◆ **What the task asks**: Set every line of the listing down again, keeping it identical.

....

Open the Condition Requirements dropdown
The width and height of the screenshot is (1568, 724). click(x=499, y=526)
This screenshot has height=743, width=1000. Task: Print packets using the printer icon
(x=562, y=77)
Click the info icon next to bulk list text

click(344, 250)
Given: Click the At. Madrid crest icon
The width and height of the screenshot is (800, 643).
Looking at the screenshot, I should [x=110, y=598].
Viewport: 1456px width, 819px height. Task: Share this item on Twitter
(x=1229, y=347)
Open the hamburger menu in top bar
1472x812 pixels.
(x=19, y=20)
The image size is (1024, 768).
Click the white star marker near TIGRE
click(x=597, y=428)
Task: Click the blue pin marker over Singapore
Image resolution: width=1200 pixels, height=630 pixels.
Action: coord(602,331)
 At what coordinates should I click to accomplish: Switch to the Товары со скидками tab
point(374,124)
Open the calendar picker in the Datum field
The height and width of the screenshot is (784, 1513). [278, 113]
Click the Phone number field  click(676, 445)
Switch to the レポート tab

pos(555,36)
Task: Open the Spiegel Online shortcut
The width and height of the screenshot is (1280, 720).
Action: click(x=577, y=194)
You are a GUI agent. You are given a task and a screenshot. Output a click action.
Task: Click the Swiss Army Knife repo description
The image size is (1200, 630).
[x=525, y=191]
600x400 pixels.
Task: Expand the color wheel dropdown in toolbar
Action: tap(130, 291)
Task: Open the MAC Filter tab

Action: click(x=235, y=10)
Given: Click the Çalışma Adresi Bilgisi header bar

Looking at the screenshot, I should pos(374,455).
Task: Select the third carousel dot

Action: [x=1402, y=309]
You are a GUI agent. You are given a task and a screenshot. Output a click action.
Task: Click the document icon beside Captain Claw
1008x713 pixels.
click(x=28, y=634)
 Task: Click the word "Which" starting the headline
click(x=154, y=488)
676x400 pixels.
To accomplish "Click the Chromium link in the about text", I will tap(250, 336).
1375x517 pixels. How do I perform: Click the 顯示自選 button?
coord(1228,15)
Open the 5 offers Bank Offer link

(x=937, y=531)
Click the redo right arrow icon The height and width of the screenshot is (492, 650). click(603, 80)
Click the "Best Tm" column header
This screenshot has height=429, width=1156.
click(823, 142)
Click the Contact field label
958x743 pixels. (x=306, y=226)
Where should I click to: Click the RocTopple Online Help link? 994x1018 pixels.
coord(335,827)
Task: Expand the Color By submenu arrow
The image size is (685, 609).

....

◆ **Task response**:
Open the Condition Requirements dropdown
The width and height of the screenshot is (1568, 724). click(x=499, y=526)
This screenshot has height=743, width=1000. Task: Print packets using the printer icon
(x=562, y=77)
Click the info icon next to bulk list text

click(344, 250)
Given: Click the At. Madrid crest icon
The width and height of the screenshot is (800, 643).
Looking at the screenshot, I should [x=110, y=598].
Viewport: 1456px width, 819px height. Task: Share this item on Twitter
(x=1229, y=347)
Open the hamburger menu in top bar
1472x812 pixels.
(x=19, y=20)
The image size is (1024, 768).
Click the white star marker near TIGRE
click(x=597, y=428)
Task: Click the blue pin marker over Singapore
Image resolution: width=1200 pixels, height=630 pixels.
Action: coord(602,331)
 At what coordinates should I click to accomplish: Switch to the Товары со скидками tab
point(374,124)
Open the calendar picker in the Datum field
The height and width of the screenshot is (784, 1513). [278, 113]
Click the Phone number field  click(676, 445)
Switch to the レポート tab

pos(555,36)
Task: Open the Spiegel Online shortcut
The width and height of the screenshot is (1280, 720).
Action: click(x=577, y=194)
You are a GUI agent. You are given a task and a screenshot. Output a click action.
Task: Click the Swiss Army Knife repo description
The image size is (1200, 630).
[x=525, y=191]
600x400 pixels.
Task: Expand the color wheel dropdown in toolbar
Action: tap(130, 291)
Task: Open the MAC Filter tab

Action: click(x=235, y=10)
Given: Click the Çalışma Adresi Bilgisi header bar

Looking at the screenshot, I should pos(374,455).
Task: Select the third carousel dot

Action: [x=1402, y=309]
You are a GUI agent. You are given a task and a screenshot. Output a click action.
Task: Click the document icon beside Captain Claw
1008x713 pixels.
click(x=28, y=634)
 Task: Click the word "Which" starting the headline
click(x=154, y=488)
676x400 pixels.
To accomplish "Click the Chromium link in the about text", I will tap(250, 336).
1375x517 pixels. How do I perform: Click the 顯示自選 button?
coord(1228,15)
Open the 5 offers Bank Offer link

(x=937, y=531)
Click the redo right arrow icon The height and width of the screenshot is (492, 650). click(603, 80)
Click the "Best Tm" column header
This screenshot has height=429, width=1156.
click(823, 142)
Click the Contact field label
958x743 pixels. (x=306, y=226)
Where should I click to: Click the RocTopple Online Help link? 994x1018 pixels.
coord(335,827)
Task: Expand the Color By submenu arrow
The image size is (685, 609).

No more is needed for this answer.